Berita

KPK Kantongi Rp 100 Miliar Pengembalian Dana dari Travel Terkait Kasus Korupsi Kuota Haji

Advertisement

Komisi Pemberantasan Korupsi (KPK) mengonfirmasi adanya pengembalian dana senilai Rp 100 miliar dari Penyelenggara Ibadah Haji Khusus (PIHK) atau biro perjalanan terkait kasus dugaan korupsi kuota haji. Jumlah ini diperkirakan masih akan terus bertambah.

Imbauan KPK untuk Pengembalian Dana

Juru Bicara KPK, Budi Prasetyo, menyatakan bahwa pihaknya terus mengimbau pihak PIHK, biro travel, maupun asosiasi yang ragu-ragu untuk segera mengembalikan dana tersebut. “Sampai dengan saat ini sudah mencapai sekitar Rp 100 miliar, ini masih akan terus bertambah, oleh karena itu KPK terus mengimbau kepada pihak-pihak PIHK, biro travel , ataupun asosiasi yang masih ragu-ragu silakan bisa segera mengembalikan,” ujar Budi di gedung KPK, Kuningan, Jakarta, Jumat (9/1/2026).

Meskipun detail keterkaitan uang tersebut dengan kasus dugaan korupsi kuota haji belum diuraikan secara rinci, KPK sebelumnya pernah mengungkap adanya dugaan ‘uang percepatan’ yang berkaitan dengan pembagian kuota haji tambahan pada tahun 2024. KPK juga kembali menekankan pentingnya kooperatif dari pihak-pihak terkait, termasuk dalam hal pengembalian uang.

Dua Tersangka Ditetapkan

KPK telah menetapkan mantan Menteri Agama, Yaqut Cholil Qoumas (YQC), sebagai tersangka dalam kasus dugaan korupsi kuota haji tahun 2024. Selain itu, mantan stafsusnya, Ishfah Abidal Aziz (IAA) alias Gus Alex, juga ditetapkan sebagai tersangka.

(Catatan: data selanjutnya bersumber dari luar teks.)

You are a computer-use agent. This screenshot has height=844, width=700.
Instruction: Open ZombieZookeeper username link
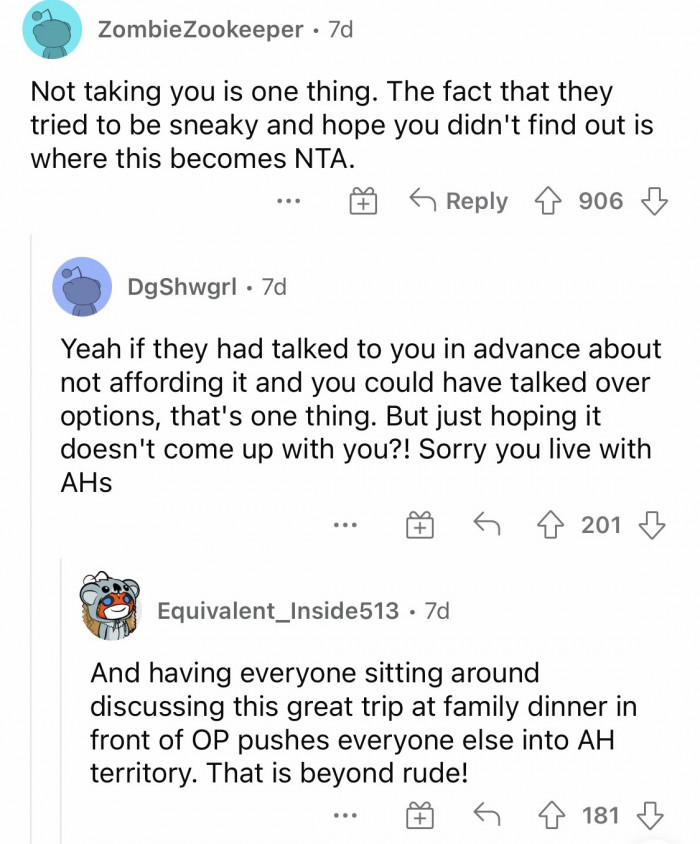click(200, 30)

“Terkait dengan perkara kuota haji, kami sampaikan update -nya bahwa confirmed , KPK telah menetapkan dua orang sebagai tersangka. Yang pertama Saudara YCQ selaku eks Menteri Agama, dan yang kedua Saudara IAA selaku stafsus Menteri Agama pada saat itu,” jelas Budi.

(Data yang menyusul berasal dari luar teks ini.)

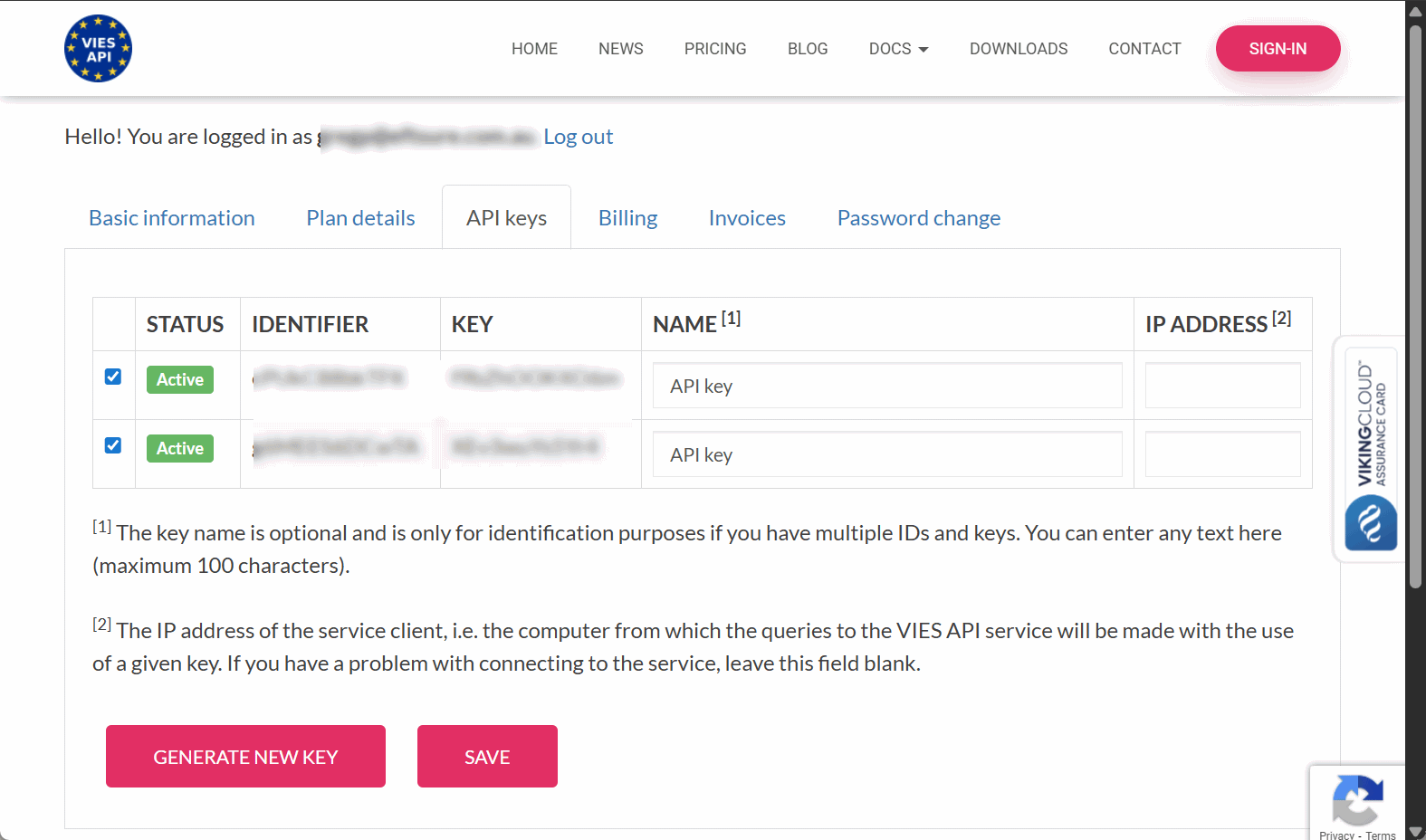Open the PRICING menu item
The height and width of the screenshot is (840, 1426).
(x=715, y=49)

Modus ‘Uang Percepatan’ dalam Pembagian Kuota Haji

Kasus yang diusut KPK ini berawal dari pembagian tambahan kuota haji sebanyak 20 ribu jemaah untuk tahun 2024, saat Yaqut menjabat sebagai Menteri Agama. Kuota tambahan ini diperoleh Indonesia setelah Presiden Joko Widodo (Jokowi) melakukan lobi ke Arab Saudi, dengan tujuan mengurangi masa tunggu jemaah haji reguler yang bisa mencapai lebih dari 20 tahun.

Advertisement

Namun, kuota tambahan tersebut diduga dibagi rata oleh Kementerian Agama (Kemenag) yang dipimpin Yaqut, dengan rincian 10 ribu untuk haji reguler dan 10 ribu untuk haji khusus. Padahal, Undang-Undang Haji mengatur kuota haji khusus hanya sebesar 8 persen dari total kuota haji Indonesia.

Pada tahun 2024, Indonesia menggunakan kuota haji reguler sebanyak 213.320 jemaah dan kuota haji khusus sebanyak 27.680 jemaah. KPK menduga terjadi kongkalikong antara pihak di Kemenag dan travel haji khusus terkait pembagian kuota tambahan ini. KPK menyebut praktik ini sebagai ‘uang percepatan’ dengan nilai mencapai USD 2.400 per anggota jemaah, atau sekitar Rp 39,7 juta dengan kurs saat ini.

Oknum Kemenag diduga memanfaatkan kuota haji tambahan tersebut untuk meraup keuntungan pribadi dengan mematok harga USD 2.400 hingga USD 7.000 per orang yang ingin berangkat haji tanpa antre melalui kuota haji khusus tambahan. Padahal, calon jemaah haji khusus pun masih harus mengantre sekitar 2 hingga 3 tahun.

KPK menyatakan bahwa oknum Kemenag tersebut diduga mengembalikan ‘uang percepatan’ ke pihak travel karena adanya kekhawatiran pembentukan Panitia Khusus (Pansus) Haji oleh Dewan Perwakilan Rakyat (DPR) pada tahun 2024.